**Entries shown**
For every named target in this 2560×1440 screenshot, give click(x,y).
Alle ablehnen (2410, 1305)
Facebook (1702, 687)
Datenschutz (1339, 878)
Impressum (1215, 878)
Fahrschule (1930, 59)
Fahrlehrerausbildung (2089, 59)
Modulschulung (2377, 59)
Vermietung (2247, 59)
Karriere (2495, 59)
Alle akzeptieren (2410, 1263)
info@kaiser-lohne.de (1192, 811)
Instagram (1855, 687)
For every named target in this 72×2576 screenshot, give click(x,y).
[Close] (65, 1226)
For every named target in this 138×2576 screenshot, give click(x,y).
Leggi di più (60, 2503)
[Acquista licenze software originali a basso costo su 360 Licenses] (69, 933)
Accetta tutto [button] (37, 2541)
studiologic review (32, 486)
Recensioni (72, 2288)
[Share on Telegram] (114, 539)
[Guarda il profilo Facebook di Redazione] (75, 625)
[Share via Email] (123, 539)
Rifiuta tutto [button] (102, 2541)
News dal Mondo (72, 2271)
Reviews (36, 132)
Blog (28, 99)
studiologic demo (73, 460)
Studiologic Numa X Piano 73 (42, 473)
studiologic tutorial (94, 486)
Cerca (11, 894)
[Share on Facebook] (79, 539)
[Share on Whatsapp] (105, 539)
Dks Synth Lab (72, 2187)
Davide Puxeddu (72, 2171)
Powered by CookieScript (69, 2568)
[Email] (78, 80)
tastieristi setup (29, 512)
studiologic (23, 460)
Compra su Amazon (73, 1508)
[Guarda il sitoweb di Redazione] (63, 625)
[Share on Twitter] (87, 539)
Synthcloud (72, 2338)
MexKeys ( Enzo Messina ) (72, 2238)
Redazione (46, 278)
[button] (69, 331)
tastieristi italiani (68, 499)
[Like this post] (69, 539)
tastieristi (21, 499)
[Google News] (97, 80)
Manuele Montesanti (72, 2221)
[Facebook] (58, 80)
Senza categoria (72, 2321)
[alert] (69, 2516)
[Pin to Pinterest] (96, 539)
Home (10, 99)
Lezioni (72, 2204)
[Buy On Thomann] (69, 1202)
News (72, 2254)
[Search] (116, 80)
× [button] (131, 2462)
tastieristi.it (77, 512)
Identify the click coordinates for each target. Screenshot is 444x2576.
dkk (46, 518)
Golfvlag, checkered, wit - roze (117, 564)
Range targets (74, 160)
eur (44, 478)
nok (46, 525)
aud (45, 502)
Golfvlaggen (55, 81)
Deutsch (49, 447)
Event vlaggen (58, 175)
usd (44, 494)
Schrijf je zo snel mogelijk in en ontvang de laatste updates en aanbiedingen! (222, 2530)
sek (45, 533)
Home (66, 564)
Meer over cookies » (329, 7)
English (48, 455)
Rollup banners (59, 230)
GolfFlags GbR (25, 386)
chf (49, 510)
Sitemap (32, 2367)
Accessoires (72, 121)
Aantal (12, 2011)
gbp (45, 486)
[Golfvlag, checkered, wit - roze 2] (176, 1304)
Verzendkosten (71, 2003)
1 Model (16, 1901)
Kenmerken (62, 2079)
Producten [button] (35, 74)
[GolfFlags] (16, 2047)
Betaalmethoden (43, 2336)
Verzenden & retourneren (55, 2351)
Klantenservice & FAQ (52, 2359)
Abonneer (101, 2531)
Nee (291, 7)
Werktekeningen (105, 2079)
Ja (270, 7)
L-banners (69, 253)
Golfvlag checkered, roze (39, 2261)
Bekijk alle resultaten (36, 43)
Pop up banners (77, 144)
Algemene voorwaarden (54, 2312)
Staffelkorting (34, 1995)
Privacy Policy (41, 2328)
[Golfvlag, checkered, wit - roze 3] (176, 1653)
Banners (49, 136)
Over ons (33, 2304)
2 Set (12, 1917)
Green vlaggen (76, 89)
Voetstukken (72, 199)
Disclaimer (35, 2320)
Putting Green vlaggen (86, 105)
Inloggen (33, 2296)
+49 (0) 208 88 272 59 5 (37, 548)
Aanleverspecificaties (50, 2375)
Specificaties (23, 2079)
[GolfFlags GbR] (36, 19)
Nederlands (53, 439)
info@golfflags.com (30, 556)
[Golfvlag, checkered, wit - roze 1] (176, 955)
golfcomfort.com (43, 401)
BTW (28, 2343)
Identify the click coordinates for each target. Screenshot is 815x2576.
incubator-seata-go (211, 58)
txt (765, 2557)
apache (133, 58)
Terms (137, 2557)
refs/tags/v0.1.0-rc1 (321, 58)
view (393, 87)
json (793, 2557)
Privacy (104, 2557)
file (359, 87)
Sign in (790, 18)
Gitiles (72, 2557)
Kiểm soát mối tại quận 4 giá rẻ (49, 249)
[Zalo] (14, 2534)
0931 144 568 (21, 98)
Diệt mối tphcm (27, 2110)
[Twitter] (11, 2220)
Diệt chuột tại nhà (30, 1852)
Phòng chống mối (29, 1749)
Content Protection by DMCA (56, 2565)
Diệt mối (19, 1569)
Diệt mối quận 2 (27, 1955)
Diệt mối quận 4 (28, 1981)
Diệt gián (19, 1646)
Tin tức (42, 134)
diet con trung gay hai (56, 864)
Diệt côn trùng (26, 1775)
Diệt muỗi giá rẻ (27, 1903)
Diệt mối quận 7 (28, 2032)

**Problem**
What lines in the data include the string "named"? Copy each one.

**Exercise response**
For every named target in this 2560×1440 screenshot, give click(x,y).
For every named target in this 72×2576 screenshot, give click(x,y).
For every named target in this 138×2576 screenshot, give click(x,y).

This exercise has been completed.